## Task goal
Across all the entries, how many lines hold "computer"? Answer with that number and nothing else.

## Task inputs
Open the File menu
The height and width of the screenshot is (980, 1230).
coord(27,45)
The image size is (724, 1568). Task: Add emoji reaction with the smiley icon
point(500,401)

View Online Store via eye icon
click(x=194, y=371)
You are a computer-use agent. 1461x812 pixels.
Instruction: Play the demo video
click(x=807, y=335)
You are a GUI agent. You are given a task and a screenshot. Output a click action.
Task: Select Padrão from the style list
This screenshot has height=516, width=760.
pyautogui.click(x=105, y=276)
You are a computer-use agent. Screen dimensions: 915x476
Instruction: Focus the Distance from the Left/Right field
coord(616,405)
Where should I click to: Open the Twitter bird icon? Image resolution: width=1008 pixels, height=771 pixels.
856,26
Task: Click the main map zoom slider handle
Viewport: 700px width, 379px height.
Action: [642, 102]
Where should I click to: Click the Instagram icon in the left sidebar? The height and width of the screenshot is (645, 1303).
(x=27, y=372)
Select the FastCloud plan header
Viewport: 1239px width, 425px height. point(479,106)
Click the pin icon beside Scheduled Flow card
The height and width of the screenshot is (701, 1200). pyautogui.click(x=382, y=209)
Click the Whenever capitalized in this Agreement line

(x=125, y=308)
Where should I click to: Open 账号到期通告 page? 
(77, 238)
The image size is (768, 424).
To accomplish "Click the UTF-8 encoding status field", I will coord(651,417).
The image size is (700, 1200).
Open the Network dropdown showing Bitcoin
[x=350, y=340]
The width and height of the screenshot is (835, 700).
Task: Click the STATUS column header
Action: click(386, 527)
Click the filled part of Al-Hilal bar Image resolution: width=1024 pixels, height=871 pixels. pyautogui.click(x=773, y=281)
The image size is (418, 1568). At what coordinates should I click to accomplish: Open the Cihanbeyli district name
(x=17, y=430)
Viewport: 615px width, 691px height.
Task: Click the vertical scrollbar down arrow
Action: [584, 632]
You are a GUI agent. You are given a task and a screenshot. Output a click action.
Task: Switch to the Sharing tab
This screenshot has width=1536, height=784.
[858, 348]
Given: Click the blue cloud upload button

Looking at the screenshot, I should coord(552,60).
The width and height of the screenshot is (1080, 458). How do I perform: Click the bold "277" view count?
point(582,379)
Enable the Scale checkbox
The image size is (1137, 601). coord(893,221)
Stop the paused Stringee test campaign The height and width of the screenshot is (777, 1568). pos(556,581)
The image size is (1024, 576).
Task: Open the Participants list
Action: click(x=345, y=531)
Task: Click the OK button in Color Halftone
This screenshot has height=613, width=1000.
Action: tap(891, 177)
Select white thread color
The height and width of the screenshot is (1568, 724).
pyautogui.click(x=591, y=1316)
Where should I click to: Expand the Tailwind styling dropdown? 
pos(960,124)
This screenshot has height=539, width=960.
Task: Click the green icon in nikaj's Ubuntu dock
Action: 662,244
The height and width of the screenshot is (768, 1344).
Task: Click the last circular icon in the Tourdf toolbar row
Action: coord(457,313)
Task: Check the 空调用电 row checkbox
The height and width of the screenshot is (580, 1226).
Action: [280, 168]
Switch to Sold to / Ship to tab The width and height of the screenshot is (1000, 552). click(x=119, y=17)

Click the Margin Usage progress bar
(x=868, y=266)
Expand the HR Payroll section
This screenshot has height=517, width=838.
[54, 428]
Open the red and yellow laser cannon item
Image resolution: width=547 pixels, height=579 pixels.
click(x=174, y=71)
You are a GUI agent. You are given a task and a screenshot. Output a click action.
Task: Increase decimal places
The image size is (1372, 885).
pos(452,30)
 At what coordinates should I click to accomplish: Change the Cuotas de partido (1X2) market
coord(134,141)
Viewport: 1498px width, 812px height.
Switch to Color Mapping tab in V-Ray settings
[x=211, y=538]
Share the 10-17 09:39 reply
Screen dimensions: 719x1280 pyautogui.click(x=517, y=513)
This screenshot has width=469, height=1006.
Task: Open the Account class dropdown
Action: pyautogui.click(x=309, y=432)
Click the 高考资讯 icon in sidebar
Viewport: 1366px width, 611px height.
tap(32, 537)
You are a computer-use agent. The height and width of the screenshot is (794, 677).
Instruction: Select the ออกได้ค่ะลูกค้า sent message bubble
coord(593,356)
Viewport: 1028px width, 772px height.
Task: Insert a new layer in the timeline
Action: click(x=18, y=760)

## Worked solution
3